La entrevista también es interesante, sin embargo, porque, llamado el libro a desmontar tópicos, su autor parece también caer sin darse cuenta en algunos de los más comunes. No es cierto que los inspectores ayudemos a maquillar las cifras y demos siempre la razón a los padres; simplemente, hacemos cumplir la ley, nos guste o no, pues ese es nuestro trabajo. Tampoco entiendo que don Damià, tan crítico con el fracaso escolar, deje caer la consabida y sacrosanta defensa del catalán en las aulas como elemento innegociable cuando sabe, o debería saber, que la lengua materna mayoritaria con mucho en Cataluña es el castellano y el fracaso escolar se concentra precisamente en los castellanoparlantes, forzados a cursar, contra toda evidencia pedagógica, la educación básica en una lengua que no es la suya.

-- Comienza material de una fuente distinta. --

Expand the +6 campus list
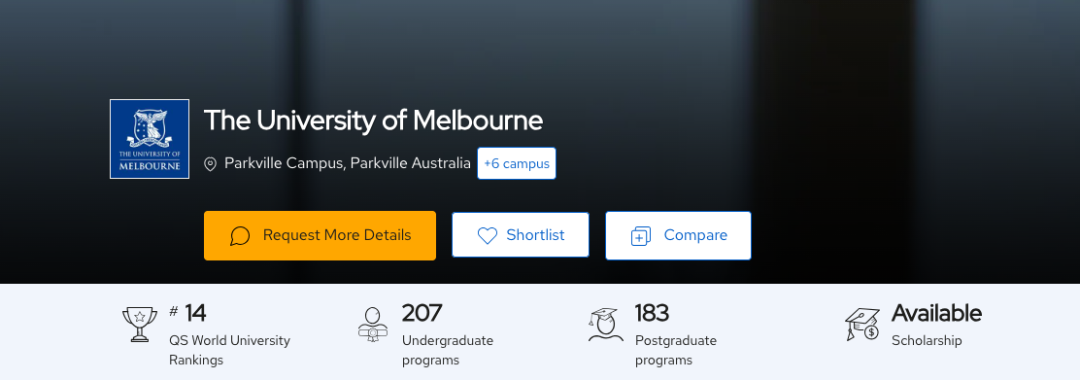This screenshot has height=380, width=1080. tap(517, 163)
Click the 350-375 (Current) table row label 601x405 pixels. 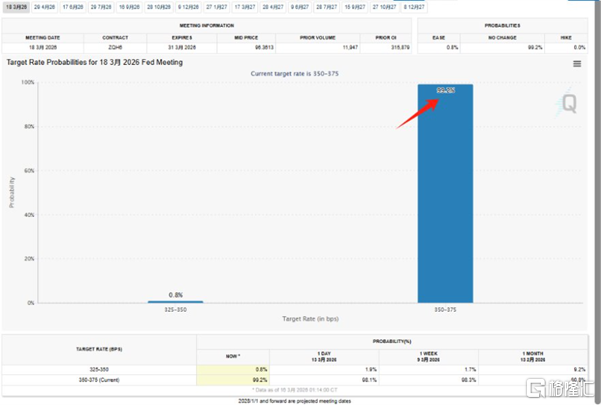click(99, 380)
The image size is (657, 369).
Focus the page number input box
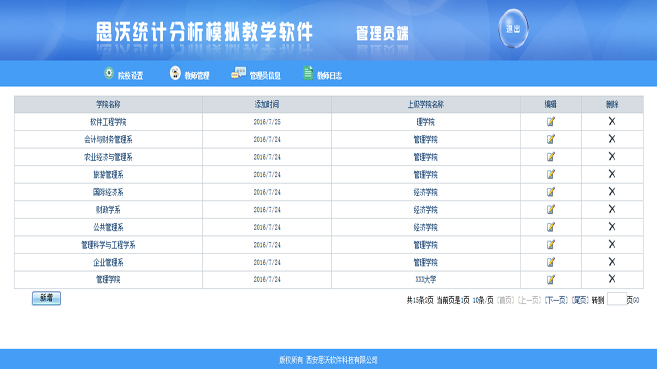(x=617, y=299)
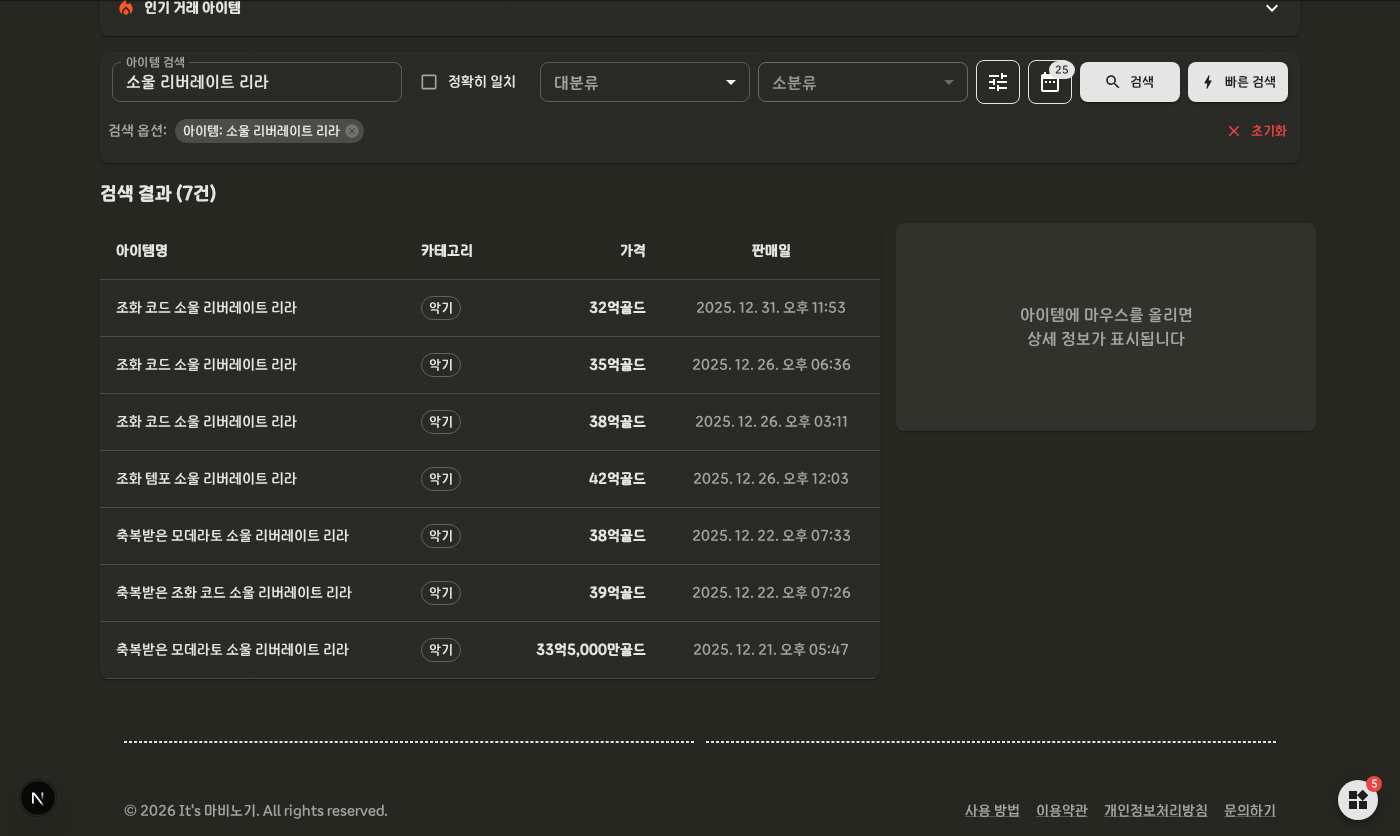Open the 개인정보처리방침 footer link
Screen dimensions: 1400x836
pos(1156,810)
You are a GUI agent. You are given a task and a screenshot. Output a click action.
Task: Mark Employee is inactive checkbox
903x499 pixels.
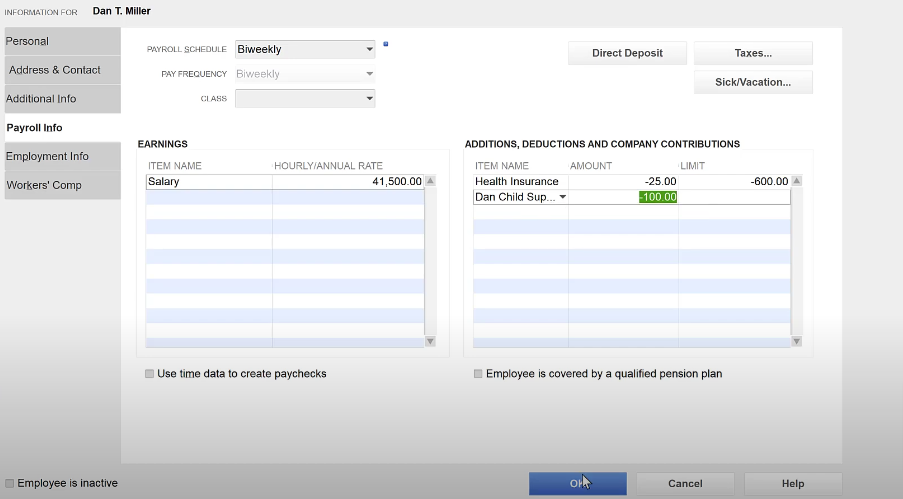point(10,483)
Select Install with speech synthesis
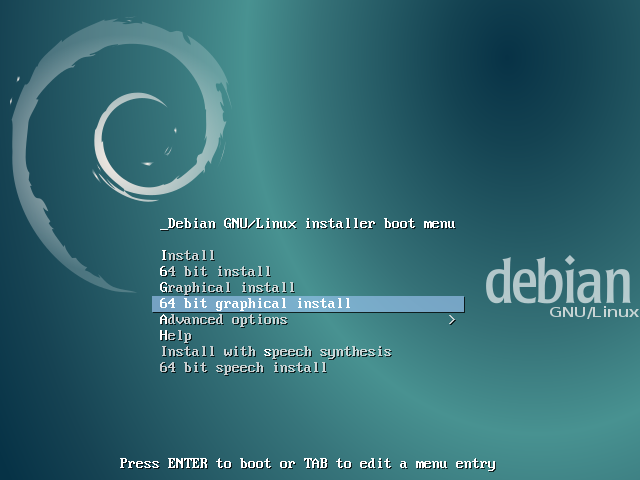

Pero en fin, estemos o no de acuerdo con lo que dice el profesor Bardera, la buena noticia es que sea un trabajador de la enseñanza el que lo escribe y lo publica, alguien que habla desde la trinchera de las aulas, no desde el despacho de los políticos amantes del titular de prensa y el tópico fácil y los pedagogos de salón que creen tener las aulas en su cabeza pero se acercan bien poco a visitarlas. Y qué decir de los inspectores. Si no las visitamos más, es porque no nos dejan. Por desgracia, también nosotros somos víctimas de esa burocracia creciente y deshumanizadora que lo devora todo a su paso.